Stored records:
= Beginning of Section =
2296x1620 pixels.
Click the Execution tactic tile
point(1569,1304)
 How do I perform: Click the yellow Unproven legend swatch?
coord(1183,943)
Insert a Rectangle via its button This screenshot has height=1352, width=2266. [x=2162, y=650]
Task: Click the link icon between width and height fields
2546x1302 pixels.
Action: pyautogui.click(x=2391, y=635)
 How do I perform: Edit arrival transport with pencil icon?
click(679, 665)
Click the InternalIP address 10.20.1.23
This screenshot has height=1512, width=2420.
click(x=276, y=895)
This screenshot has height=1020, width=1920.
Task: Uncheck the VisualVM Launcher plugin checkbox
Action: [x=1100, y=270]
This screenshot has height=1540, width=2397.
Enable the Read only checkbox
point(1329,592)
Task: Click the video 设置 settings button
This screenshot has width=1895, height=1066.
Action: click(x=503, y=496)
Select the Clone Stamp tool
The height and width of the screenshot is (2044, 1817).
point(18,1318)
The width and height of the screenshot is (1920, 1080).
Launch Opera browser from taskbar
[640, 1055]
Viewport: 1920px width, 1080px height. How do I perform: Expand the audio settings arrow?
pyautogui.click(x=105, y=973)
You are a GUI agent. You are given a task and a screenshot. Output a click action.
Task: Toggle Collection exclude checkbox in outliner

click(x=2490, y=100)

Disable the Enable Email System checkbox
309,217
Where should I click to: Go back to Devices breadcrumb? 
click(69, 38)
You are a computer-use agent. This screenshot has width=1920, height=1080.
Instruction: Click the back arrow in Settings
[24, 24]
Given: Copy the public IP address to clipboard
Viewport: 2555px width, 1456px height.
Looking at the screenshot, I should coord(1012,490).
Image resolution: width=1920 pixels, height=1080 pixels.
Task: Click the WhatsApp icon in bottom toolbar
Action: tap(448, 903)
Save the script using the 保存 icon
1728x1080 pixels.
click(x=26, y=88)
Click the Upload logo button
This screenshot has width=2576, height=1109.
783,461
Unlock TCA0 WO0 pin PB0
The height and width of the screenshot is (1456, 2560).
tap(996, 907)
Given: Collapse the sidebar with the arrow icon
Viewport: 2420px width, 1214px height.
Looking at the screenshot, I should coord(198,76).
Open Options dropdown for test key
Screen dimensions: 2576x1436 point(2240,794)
= End of Section =
In the entries above, take the line containing "Enable the Read only checkbox" and each later line through the last, and repeat them exactly. Output nothing else.

## THE COMPLETED TASK
Enable the Read only checkbox
point(1329,592)
Task: Click the video 设置 settings button
This screenshot has width=1895, height=1066.
Action: click(x=503, y=496)
Select the Clone Stamp tool
The height and width of the screenshot is (2044, 1817).
point(18,1318)
The width and height of the screenshot is (1920, 1080).
Launch Opera browser from taskbar
[640, 1055]
Viewport: 1920px width, 1080px height. How do I perform: Expand the audio settings arrow?
pyautogui.click(x=105, y=973)
You are a GUI agent. You are given a task and a screenshot. Output a click action.
Task: Toggle Collection exclude checkbox in outliner

click(x=2490, y=100)

Disable the Enable Email System checkbox
309,217
Where should I click to: Go back to Devices breadcrumb? 
click(69, 38)
You are a computer-use agent. This screenshot has width=1920, height=1080.
Instruction: Click the back arrow in Settings
[24, 24]
Given: Copy the public IP address to clipboard
Viewport: 2555px width, 1456px height.
Looking at the screenshot, I should coord(1012,490).
Image resolution: width=1920 pixels, height=1080 pixels.
Task: Click the WhatsApp icon in bottom toolbar
Action: tap(448, 903)
Save the script using the 保存 icon
1728x1080 pixels.
click(x=26, y=88)
Click the Upload logo button
This screenshot has width=2576, height=1109.
783,461
Unlock TCA0 WO0 pin PB0
The height and width of the screenshot is (1456, 2560).
tap(996, 907)
Given: Collapse the sidebar with the arrow icon
Viewport: 2420px width, 1214px height.
Looking at the screenshot, I should coord(198,76).
Open Options dropdown for test key
Screen dimensions: 2576x1436 point(2240,794)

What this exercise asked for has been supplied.